SELECTED EXCERPT.
######

Cameron Madill: And, you’ve mentioned that consumer cooperatives, which includes credit unions, and you also said that power cooperatives are often the weakest in their understanding of the cooperative principals, so those four types, consumer co-ops, producer co-ops, purchasing co-ops, and worker co-ops. Why is it that consumer cooperatives tend to be the least connected to the core cooperative principals?
Adam Schwartz: I would think even within the consumer, it depends on the type. With electric co-ops … basically, if you live in the service territory, that is the key determinant of who your power provider is. So, there’s not a whole lot of choice in that … at this point, I think, ’cause we’ve continued to see distributed generation, and there’s going to be more opportunities out there for people to have more choice, which is gonna make it even more important cooperatives to showcase the fact that they are owned by the members, as a way of keeping those members as loyal members to the co-op. And with credit unions, as well, I have found that many people will join credit union, maybe because their parents were members of the credit union, or based on location of the branches, that there’s a convenience, there’s not a lot of folks who are joining because it’s a cooperative. And then their [inaudible 00:09:03] is on us, is that we’re not doing a good enough job of talking about the strategic difference.
Adam Schwartz: Now we did see some movement back during the financial crisis in 2008, with the move your money campaign. And it was a significant movement of people away from big banks into credit unions, it was great. And we need to continue that kind of effort. It shouldn’t be just when there’s a financial crisis. We know, based on the marketing of some very large companies that local sells, that is a big thing with a lot of folks, and I think we need to be touting that, and touting the fact that we have these seven co-op principals, and that people are eligible to have a real stake in the say of their financial institution.
Adam Schwartz: With food co-ops, I would say that many of the members of food co-ops do understand that they are a member of a co-op, and that is a consumer co-op, because they have to assertively pay, maybe 100, or 200 dollars to become a member. So, there’s probably a little bit more understanding there. But, even there, we still have a ways to go.
Cameron Madill: And one of the other cooperative principals is cooperation among cooperatives. I’d love to hear- I’ve heard a bunch of anecdotes from you in the past. What are some of the best examples of cooperatives working together?
Adam Schwartz: Well, I used to work for and organization called the Nation Cooperative Business Association, which is a membership association of all different types of co-ops, and there were credit unions that are members of that organization, including [inaudible 00:10:32]. There are AG co-op, and electrical co-ops, and housing co-ops are all part of, and it becomes a nice melting pot of all those different types of co-ops. And the real estate associations [inaudible 00:10:47] that do the same. I also work to create partnerships at a very local level, as well. And, one of the things that I have tried to make a marriage is between credit unions, and electric co-ops. And there’s one-
Adam Schwartz: Between credit unions and electric co-ops, and there’s one in Virginia between Prince George Electric and Fort Lee Credit Union where they now share a logo, two dogs working together to help their local community. The credit union can bring things like financial counseling and budgeting into the fold so that people will have a better understanding of how to manage their finances which is helpful if you’re a member of an electric call house so that you can pay your bill on time. So there’s business reasons for co-ops to come together as well as the reason of helping your local community and being good player. And really what it takes is just a willingness of people who exist within the co-ops, whether it’s the at the CEO level or at the board level, for people just to come together and look for ways to work together.

######

RECORDS SUPPLIED.
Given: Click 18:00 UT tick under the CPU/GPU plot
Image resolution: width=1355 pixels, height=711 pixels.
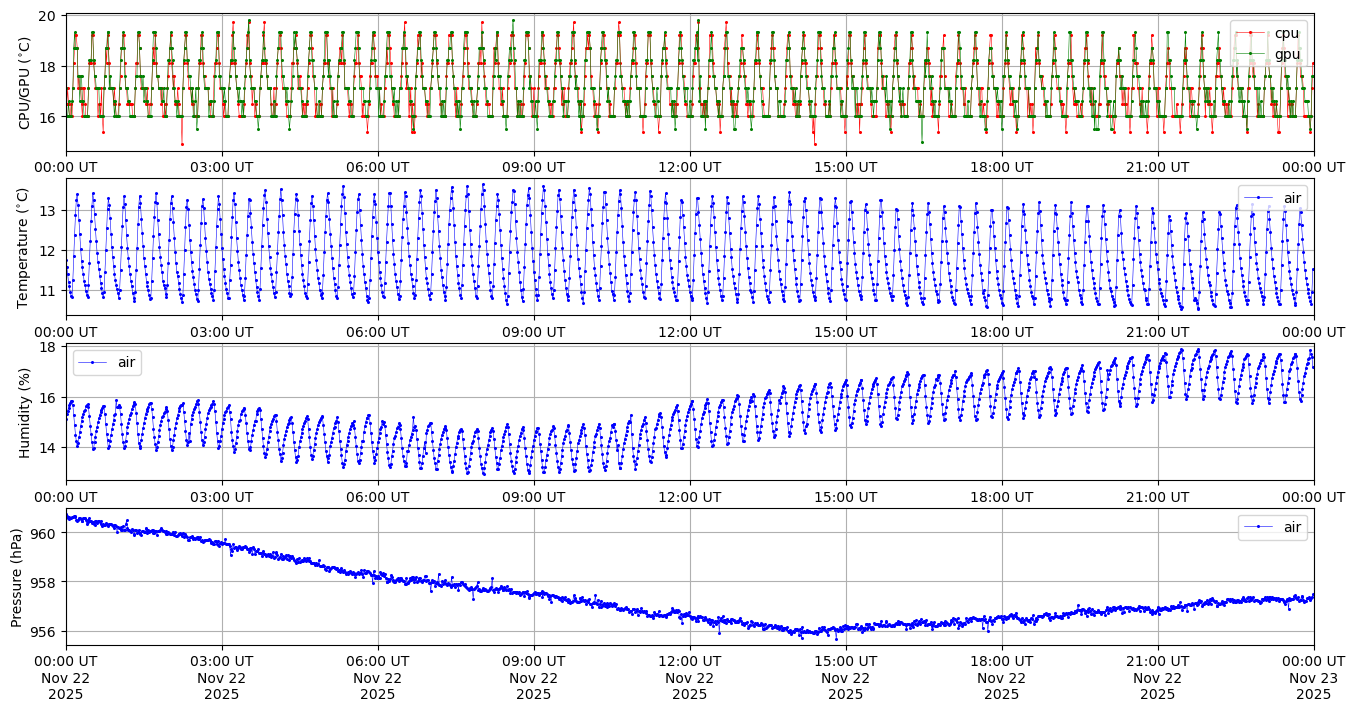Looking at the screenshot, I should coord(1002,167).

######

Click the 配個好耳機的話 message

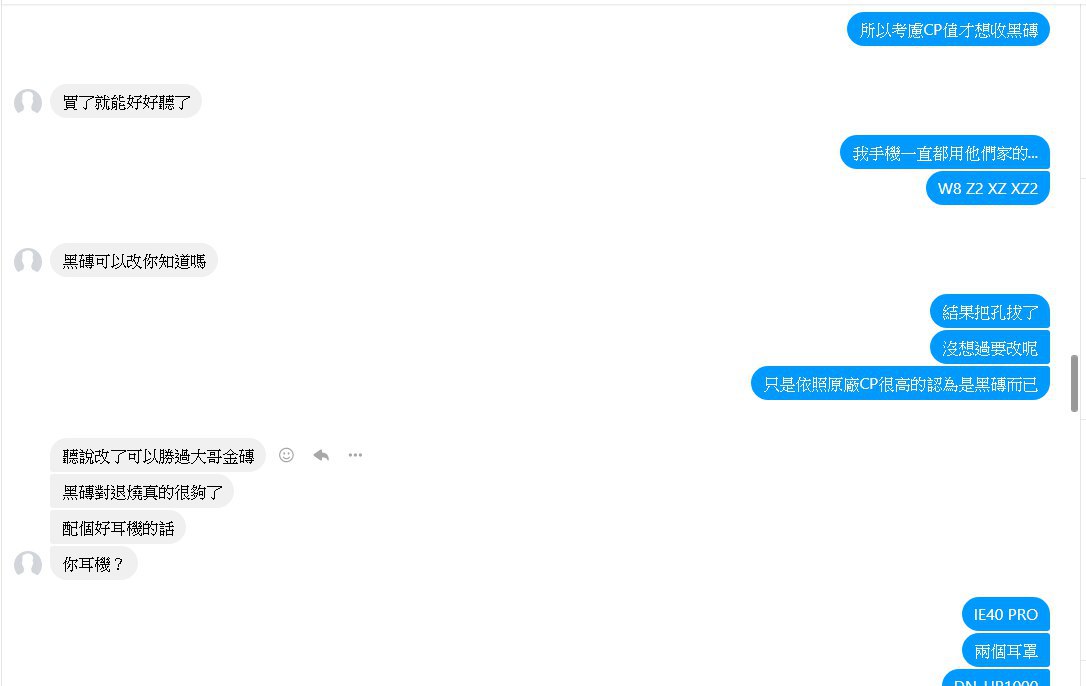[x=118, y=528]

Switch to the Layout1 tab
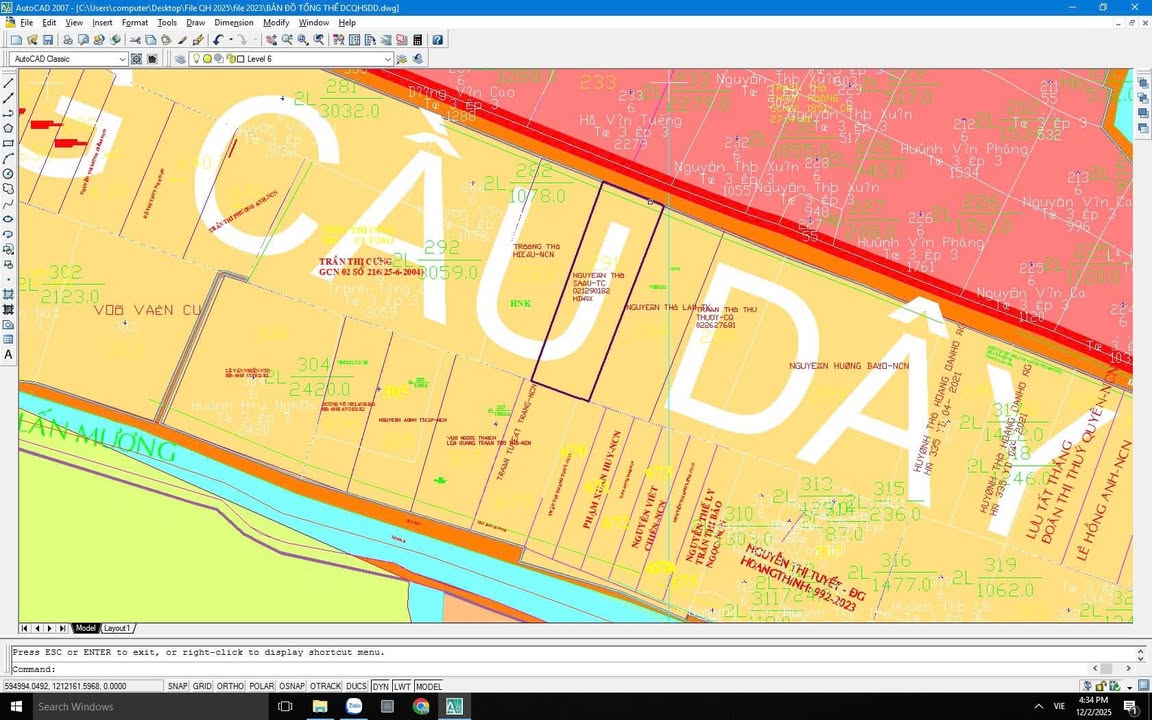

######

THINGS TO DO.
a) In the co-op interview transcript, condense the paragraph beginning "With food co-ops, I would say" into two or three short sentences that keep its main facts.
b) Add 90 to every coordinate in the answers of the rows, and reproduce those rows with their requests. Start at the line that contains "Click the 配個好耳機的話 message" and stop after the line that contains "Switch to the Layout1 tab". Leave out the pictures.

RESULTS FOR THE EXERCISE.
a) Many food co-op members know they belong to a consumer co-op because they must actively pay a membership fee, perhaps 100 or 200 dollars. Understanding is therefore somewhat higher there, but there is still a ways to go.

b)
Click the 配個好耳機的話 message

[x=208, y=618]

Switch to the Layout1 tab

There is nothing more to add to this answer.